→ What to work on:
1 - Answer these questions using the text on the iOS 14 home screen:
(a) Which two additions does the text name as Apple's answer in the iOS 14 home screen?
(b) On the iPad, where are widgets limited to in landscape view?
(c) What happens to widgets on the iPad in portrait view?
2 - Please repeat the text on the iOS 14 home screen word for word, from "With iOS 14, Apple" up to and including "the bottom part.".
3 - Pick up the text on the iOS 14 home screen after its last sentence and keep writing it, not the items.

BEGIN Passage to read

With iOS 14, Apple is accepting the fact that the iPhone experience needed some kind of modernization. Apple’s answer to this is widgets and the App Library introduction in iOS 14 home screen. Two simple things on the surface but that will transform my use of the iPhone. Let’s see how I’m going to get myself ready for this change.
Cleaning up unused apps
First, you have to understand that I’m the type of guy who likes to have an organized home screen. With more than 330 hundred applications on my iPhone, folders are playing a big role to organize my home screen. I decided to reconsider every single app presence on my iPhone as I’m probably using only 10% of them. By removing unused apps, my folder usage will decrease. With iOS 14, I expect my home screen pages to move from “full of icons and folders” to a balanced use of widgets at the top and icons in the bottom part.
Only for iPhone
Second, this reconsideration of my home screen design only applies to the iPhone. The reason for this is simple: the iPad home screen experience didn’t receive much love with iPadOS 141. As you probably know by now, widgets on the iPad are limited to the left portion of the home screen in landscape view and are not shown in portrait view. Hence, the status quo for my iPad home screen organization rules.

END Passage to read
BEGIN Information

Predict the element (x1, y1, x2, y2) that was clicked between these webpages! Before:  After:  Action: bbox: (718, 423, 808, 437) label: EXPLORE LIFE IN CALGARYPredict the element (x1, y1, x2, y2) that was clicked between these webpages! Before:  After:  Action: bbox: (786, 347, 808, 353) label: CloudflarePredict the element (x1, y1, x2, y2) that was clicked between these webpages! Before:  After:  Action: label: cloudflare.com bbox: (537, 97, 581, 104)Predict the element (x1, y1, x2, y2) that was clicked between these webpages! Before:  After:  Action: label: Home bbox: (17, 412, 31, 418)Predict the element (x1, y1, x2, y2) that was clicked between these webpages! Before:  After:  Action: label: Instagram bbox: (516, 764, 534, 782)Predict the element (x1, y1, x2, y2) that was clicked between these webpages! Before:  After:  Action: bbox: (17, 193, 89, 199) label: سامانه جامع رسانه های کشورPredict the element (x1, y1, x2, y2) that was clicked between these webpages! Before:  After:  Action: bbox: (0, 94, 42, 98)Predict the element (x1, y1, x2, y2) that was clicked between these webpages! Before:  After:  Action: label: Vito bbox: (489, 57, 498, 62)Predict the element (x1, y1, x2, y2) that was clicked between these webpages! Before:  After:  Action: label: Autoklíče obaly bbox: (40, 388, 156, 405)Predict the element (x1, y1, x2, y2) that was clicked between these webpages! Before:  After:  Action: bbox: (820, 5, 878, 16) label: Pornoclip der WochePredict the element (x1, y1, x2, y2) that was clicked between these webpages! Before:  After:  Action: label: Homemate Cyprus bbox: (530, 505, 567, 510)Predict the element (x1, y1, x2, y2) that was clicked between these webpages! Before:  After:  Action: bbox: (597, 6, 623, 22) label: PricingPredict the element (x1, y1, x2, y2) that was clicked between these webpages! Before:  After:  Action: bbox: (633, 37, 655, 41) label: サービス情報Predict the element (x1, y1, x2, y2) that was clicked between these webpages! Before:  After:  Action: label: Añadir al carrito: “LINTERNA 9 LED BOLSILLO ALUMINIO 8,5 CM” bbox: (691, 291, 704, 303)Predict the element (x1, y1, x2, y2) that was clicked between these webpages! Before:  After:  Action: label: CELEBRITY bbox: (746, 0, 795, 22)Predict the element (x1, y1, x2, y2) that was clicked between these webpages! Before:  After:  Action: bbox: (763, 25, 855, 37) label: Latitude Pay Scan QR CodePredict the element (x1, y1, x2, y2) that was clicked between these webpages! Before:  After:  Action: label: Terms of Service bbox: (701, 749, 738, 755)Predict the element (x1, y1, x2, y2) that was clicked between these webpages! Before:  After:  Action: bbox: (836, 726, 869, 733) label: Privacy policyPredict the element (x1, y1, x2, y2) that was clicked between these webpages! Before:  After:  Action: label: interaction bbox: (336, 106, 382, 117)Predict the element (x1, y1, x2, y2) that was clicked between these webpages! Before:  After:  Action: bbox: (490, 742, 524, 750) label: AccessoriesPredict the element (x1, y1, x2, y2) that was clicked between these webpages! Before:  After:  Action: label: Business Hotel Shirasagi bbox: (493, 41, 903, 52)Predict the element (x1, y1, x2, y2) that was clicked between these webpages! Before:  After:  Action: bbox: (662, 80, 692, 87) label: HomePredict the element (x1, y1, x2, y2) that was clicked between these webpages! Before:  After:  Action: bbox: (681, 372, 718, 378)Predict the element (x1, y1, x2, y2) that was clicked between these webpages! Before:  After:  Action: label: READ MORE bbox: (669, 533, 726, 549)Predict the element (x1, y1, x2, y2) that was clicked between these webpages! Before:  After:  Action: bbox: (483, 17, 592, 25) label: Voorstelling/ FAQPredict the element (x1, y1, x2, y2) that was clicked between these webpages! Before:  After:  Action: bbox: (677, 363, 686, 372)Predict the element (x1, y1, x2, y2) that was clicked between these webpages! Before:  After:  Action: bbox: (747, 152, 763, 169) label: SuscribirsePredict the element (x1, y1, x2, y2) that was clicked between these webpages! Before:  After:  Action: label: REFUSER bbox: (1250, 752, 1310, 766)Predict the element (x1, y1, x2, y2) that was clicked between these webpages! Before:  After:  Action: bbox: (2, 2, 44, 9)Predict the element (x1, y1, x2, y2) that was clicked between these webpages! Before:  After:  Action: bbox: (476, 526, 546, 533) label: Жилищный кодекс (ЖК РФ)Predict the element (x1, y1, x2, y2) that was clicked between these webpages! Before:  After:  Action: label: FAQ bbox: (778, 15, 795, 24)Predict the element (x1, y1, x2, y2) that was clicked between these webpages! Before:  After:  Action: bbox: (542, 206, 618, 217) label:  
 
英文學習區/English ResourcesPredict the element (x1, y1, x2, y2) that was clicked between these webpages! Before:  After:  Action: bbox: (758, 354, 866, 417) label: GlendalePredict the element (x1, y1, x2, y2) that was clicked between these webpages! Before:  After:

END Information

→ Solved problems:
1 -
(a) Widgets and the App Library.
(b) The left portion of the home screen.
(c) They are not shown.

2 -
With iOS 14, Apple is accepting the fact that the iPhone experience needed some kind of modernization. Apple’s answer to this is widgets and the App Library introduction in iOS 14 home screen. Two simple things on the surface but that will transform my use of the iPhone. Let’s see how I’m going to get myself ready for this change.
Cleaning up unused apps
First, you have to understand that I’m the type of guy who likes to have an organized home screen. With more than 330 hundred applications on my iPhone, folders are playing a big role to organize my home screen. I decided to reconsider every single app presence on my iPhone as I’m probably using only 10% of them. By removing unused apps, my folder usage will decrease. With iOS 14, I expect my home screen pages to move from “full of icons and folders” to a balanced use of widgets at the top and icons in the bottom part.

3 -
Less cross-platforms apps
Third, many cross-platforms apps didn’t really make sense on my iPhone, and in that case, didn’t need to be installed. I’m thinking of apps like GarageBand, MindNotes and iMovie, just to name a few. For these apps, I decided to remove them from my iPhone and keep them only on my iPad.
Use of dynamic content
Fourth, I plan to carefully consider the use of dynamic content like Siri Suggestions widget and widget stacks. Example of people exclusively basing their home screen design on dynamic content can be found on Twitter, like Morten Just. I’ll decide after spending some time with iOS 14 to see if Siri Suggestions is better than in iOS 13 at suggesting applications.
New organization rules
Many people are moving away from the hyper-organized home screen in favour of relying on the new App Library. Here is an example from Ian Robinson on Twitter (@ianrobinson).
Personally, with the new iOS 14 iPhone experience, new rules for organizing my applications are needed. First, I’ll use theme-based home screen pages. Second, the first screen will be for critical apps and must-have widgets. Third, the first screen will need to strike a balance between applications and widgets usage. Fourth, my use of the pre-iOS 14 widgets page on the Siri search screen will probably evolve as I get a stable home screen pages organization. I think many updated widgets will be promoted to one of my home screen pages. Speaking of updated widgets, here is a short rundown of application updates I’ll be anxiously waiting to be updated to support the new widgets.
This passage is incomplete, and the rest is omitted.